Mi chiedevo oggi quanto una distrazione, per essere tale, debba necessariamente essere gioiosa. Il vocabolario mi aiuta intanto a precisarne il significato, cogliendo la questione intrinseca al sostantivo femminile distrazione, del quale si legge: “Assenza del pensiero dalla realtà oggettiva”. La realtà oggettiva parrebbe ferma al suo posto mentre ciò che si sposta o si allontana o scompare addirittura inghiottito in un’assenza, è il pensiero. Lo spostamento, fino all’assenza, del pensiero da una qualunque realtà oggettiva, tende a farla sparire, benché realtà e benché oggettiva. Il che, ribaltando il concetto, si traduce nella conclusione che la realtà oggettiva possa essere in sostanza determinata dal pensiero: esiste, cioè, la realtà oggettiva, nella misura in cui il nostro pensiero è su di essa. Nel momento in cui questo, totalmente o parzialmente si sposta, la nostra realtà oggettiva si modifica, scompare, si rimpicciolisce, si ridimensiona. E’ dunque possibile definirla ancora oggettiva quella realtà oggettiva? Il filosofeggiare mi riconduce a qualche vaga reminiscenza, a qualche accenno di Spinoza che devo aver urtato nel mio girovagare tra i pensieri sulla morte che, nella sua qualità di realtà oggettiva per eccellenza, sarebbe più o meno necessario, metaforicamente parlando, prendere e accantonare da qualche parte del cervello e, per così dire, letteralmente dimenticare.
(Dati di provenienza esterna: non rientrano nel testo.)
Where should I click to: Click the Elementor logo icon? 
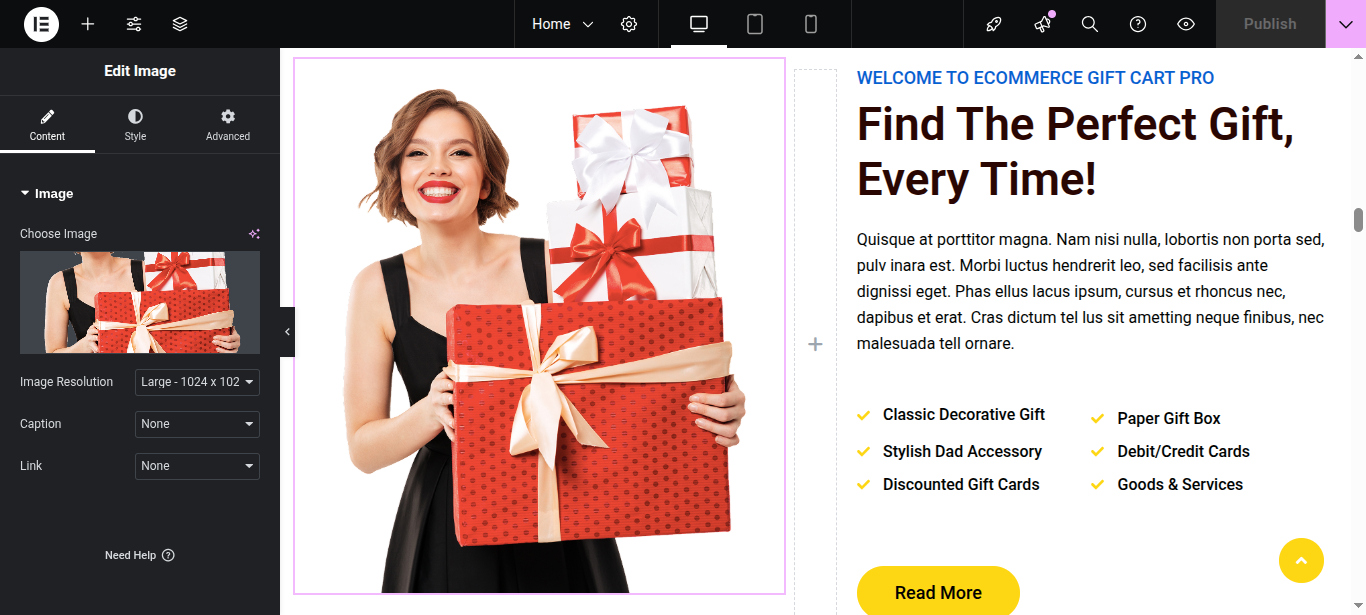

Come al solito ruspantemente tendo a tradurre il pensiero filosofico colto, quello che si abbarbica su sé stesso e che per seguirlo richiede un discreto sforzo di cervello. Il mio, haimè, non è più così tonico come quello di un tempo. Cosicché mi ci vogliono dai cinque ai sei minuti almeno per concentrarmici sopra a quel pensiero che mi pare un po’ cane che si morde la coda: l’uomo è libero nella misura in cui non pensa alla morte e non pensa alla morte perché è libero dalla paura della morte. Insomma quelle cose lì che a me mi hanno sempre fatto venire il dubbio di essere un tantino tonta e che la parvenza di intelligenza che forse deriva dai miei occhiali e dal mio sguardo languido perché consistentemente miope, prima o poi verrà smascherata e riconosciuta nella sua vera essenza, appunto, di tontaggine vera.
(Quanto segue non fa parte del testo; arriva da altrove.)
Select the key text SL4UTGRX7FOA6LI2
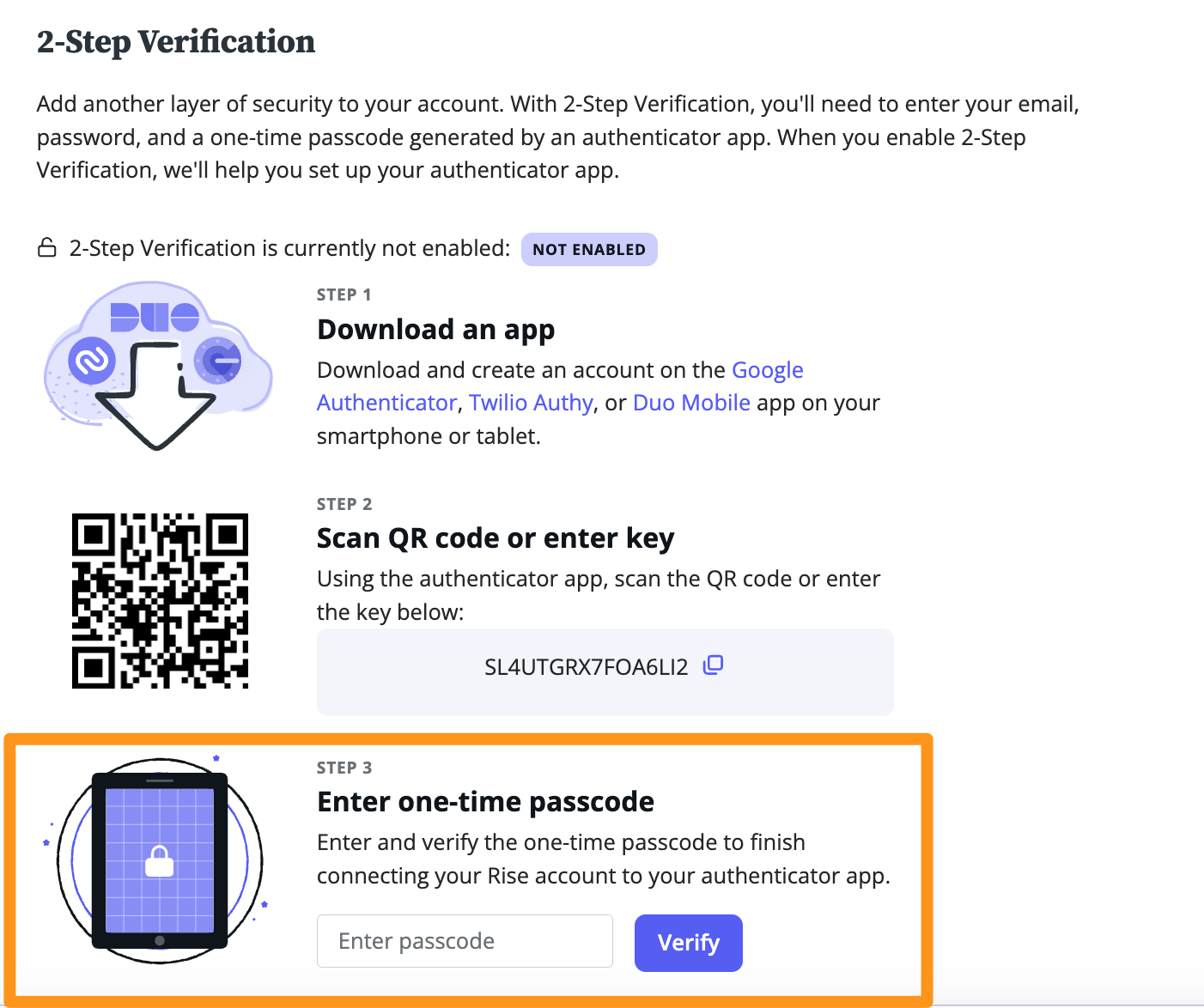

Oggi le elucubrazioni mentali sulla distrazione sono a loro volta sufficientemente distratte dalla loro stessa realtà oggettiva di elucubrazioni mentali. Lo spostamento del pensiero è senz’altro dovuto alla presenza impettita di una cornacchia che, camminando a distanza decisamente ravvicinata, mostra accenni di umanizzazione di cui non so se da parte sua possa proprio andare fiera. Il pensiero distraente è tutto concentrato nella considerazione che l’umanizzazione degli animali è molto più preoccupante della animalizzazione degli umani. A seguire il filo conduttore del ragionamento, devo necessariamente allontanarmi dalla realtà oggettiva delle elucubrazioni mentali sulla distrazione perché nel frattempo la cornacchia che mi cammina a fianco mi riconduce ancora una volta a Dostoevskij, che dalla suscettibilità è nel frattempo approdato alla cattiveria umana. Consapevolmente intraprendo i percorsi tortuosi e piuttosto accidentati del mio spartano acculturamento, quello cioè che mira a stazionare per giorni sulle pagine, ad esempio, focali de Il Grande Inquisitore nel romanzo I fratelli Karamazov. Cerco di coglierne l’essenza, di andare oltre le parole, di scavalcare la provocazione, di percepire il nascosto, di interpretare il simbolo. Non sempre tuttavia ci riesco.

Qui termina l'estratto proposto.